Production and funds flow were below initial guidance provided in November 2018 mainly as a result of unplanned outages, lower NGL pricing for the contract year starting April 2019, and from production curtailments due to low natural gas prices during the summer.  As forecast funds flow declined during 2019, capital investment was reduced which resulted in fewer Montney horizontal wells being drilled and completed (six drills and five completions versus initial guidance for eight drills and 11 completions).

  • Production averaged 20,182 Boe per day, a 2% decrease from the previous year, and was below initial guidance provided in November 2018 (21,000 to 24,000 Boe per day) mainly as a result of 31 days of unplanned outages at the McMahon Gas Plant and production curtailments during April to October due to low natural gas prices (Station 2 averaged $0.57 per GJ during this period).
  • The realized natural gas price at $3.21 per Mcf was materially higher than Western Canadian pricing (AECO daily index $1.67 per GJ and Station 2 $0.96 per GJ) as a result of diversified sales.
  • During 2019, seven horizontal wells started production and contributed approximately 2,600 Boe per day to average annual production and 4,700 Boe per day to fourth quarter production.
  • Production, general and administrative, and interest and finance costs were $7.48 per Boe, an increase of $0.59 per Boe, largely as a result of the year-over-year decline in production caused by unplanned outages. Also contributing to the increase is higher interest expense associated with higher debt levels to fund construction of the Nig Gas Plant and higher production cost with the inflation escalator increasing third-party gas processing fees.
  • Funds flow of $60 million ($8.09 per Boe) declined 40% from the previous year mainly from lower commodity prices reducing revenue per Boe by 22%.
  • Net income of $11 million ($1.55 per Boe) declined 72% from the previous year primarily as a result of the decline in funds flow.
  • Return on capital employed (ROCE) was 4% and cash return on capital employed (CROCE) was 12%. Non-cash hedging gains or losses will affect ROCE which is based on net income but does not affect CROCE which is based on funds flow.
  • Capital investment was $97 million with approximately $61 million, or 63%, directed to the Nig Gas Plant project (gas plant, sales pipeline and acid gas injection well) which is expected to increase liquids production and reduce production cost after start-up in the first quarter of 2020.

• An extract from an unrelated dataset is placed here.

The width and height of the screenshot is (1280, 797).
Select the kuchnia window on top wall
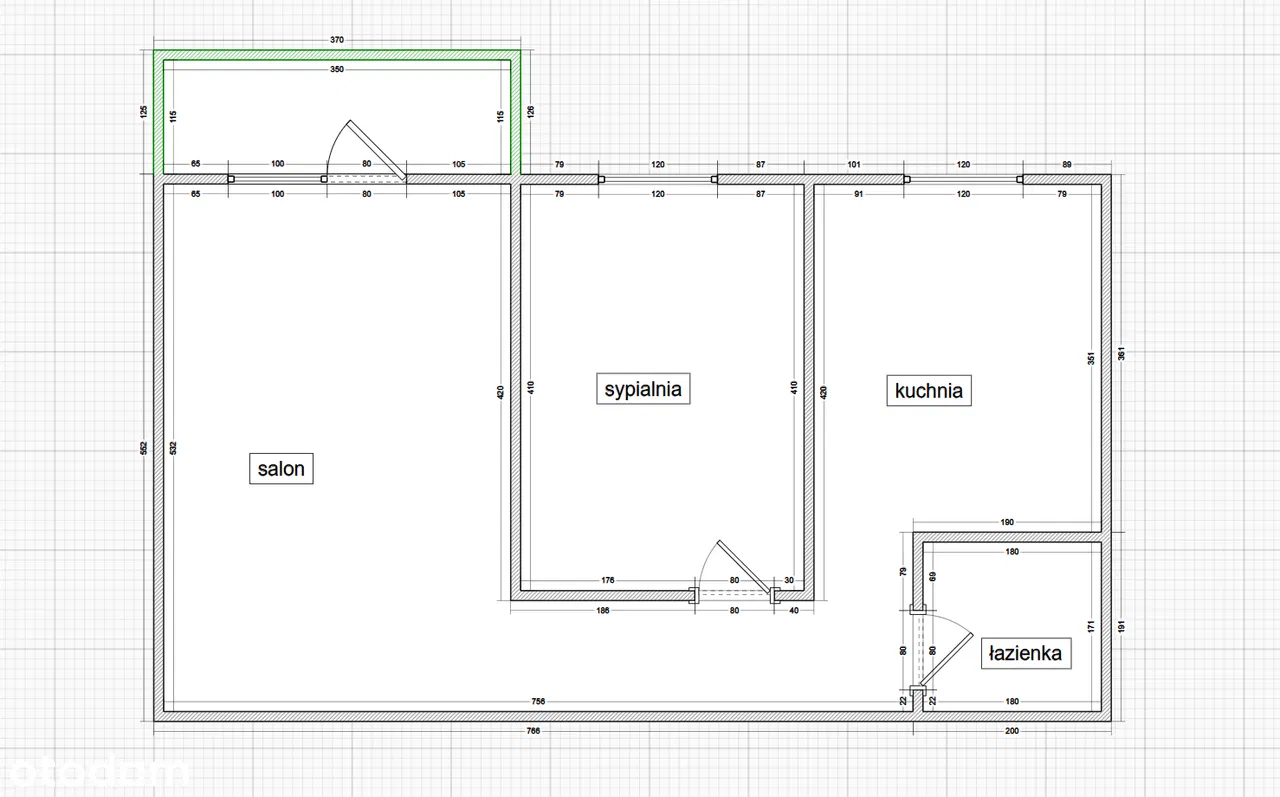point(963,180)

2019 Fourth Quarter Highlights

The start-up of a four well pad at Nig in late November increased production while funds flow benefitted from the increase in production and from an improvement in natural gas prices at AECO and Station 2.  Construction continued on the Nig Gas Plant which was completed and started up February 22, 2020 (previously expected to be in January 2020).

  • Production at 22,375 Boe per day was an increase of 20% from the previous quarter and was largely unchanged from the previous year. Production was reduced by approximately 500 Boe per day due to curtailments in October as a result of the low Station 2 price ($0.36 per GJ).
  • Liquids production (field condensate plus gas plant NGL) increased 2% from last year to total 4,262 barrels per day, represented 19% of total production and contributed 33% of production revenue.
  • A four well pad at Nig started production in late November with initial rates from the three wells in the upper/mid Montney being the same as earlier wells; however, longer-term rates are expected to be lower given tighter interwell spacing on the newest wells (400 metres versus 465 metres for earlier wells). The fourth well in the lower Montney has a higher condensate rate while the gas rate is lower (IP90 5.5 Mmcf per day raw gas plus 315 barrels per day field condensate).
  • Revenue was $23.64 per Boe, a decline of $12.60 per Boe or 35% from last year, mainly from lower NGL and natural gas prices. The NGL price declined 83% as a result of lower North American propane prices and a reduction in the contracted plant gate price for propane and butane during the current marketing period from April 2019 to March 2020.  The natural gas price declined 41% as a result of lower pricing in the Chicago and Sumas markets (66% of sales).
  • Production, general and administrative, and interest and finance costs were $7.08 per Boe, a year-over-year increase of $0.62 per Boe with interest expense increasing $0.26 per Boe (higher debt level associated with funding construction of the Nig Gas Plant) and production cost increasing $0.21 per Boe (inflation escalator increasing third-party gas processing fees plus the scheduled increase in BC carbon tax in April 2019).
  • Hedging loss of $1.6 million resulted from Sumas price hedges that were entered into before a failure on the Enbridge T-south pipeline in October 2018 which decreased throughput and increased the Sumas price (repairs completed late November 2019).
  • Funds flow was $18.5 million or $0.15 per share with the year-over-year decrease of 40% per share largely the result of revenue being reduced by lower commodity prices.
  • Net income was $2.9 million compared to $26.8 million in the prior year with the decline primarily attributable to lower commodity prices reducing revenue and funds flow.
  • Capital investment of $24 million included $19 million for the Nig Gas Plant project plus $3 million to pipeline connect a four well pad at Nig. Investment was less than guidance ($32 to $37 million) with $9 million for the construction of the Nig Gas Plant being shifted into the first quarter of 2020 as a result of delays in equipment deliveries (damage to a bridge south of Fort St. John in late November required loads to be rerouted).
  • Total debt including working capital deficiency was $129 million or 1.7 times annualized quarterly funds flow and represents 63% utilization of the $205 million bank line. The year-over-year increase in total debt is a result of the large investment in the Nig Gas Plant project in 2019 which totaled $61 million (63% of total investment).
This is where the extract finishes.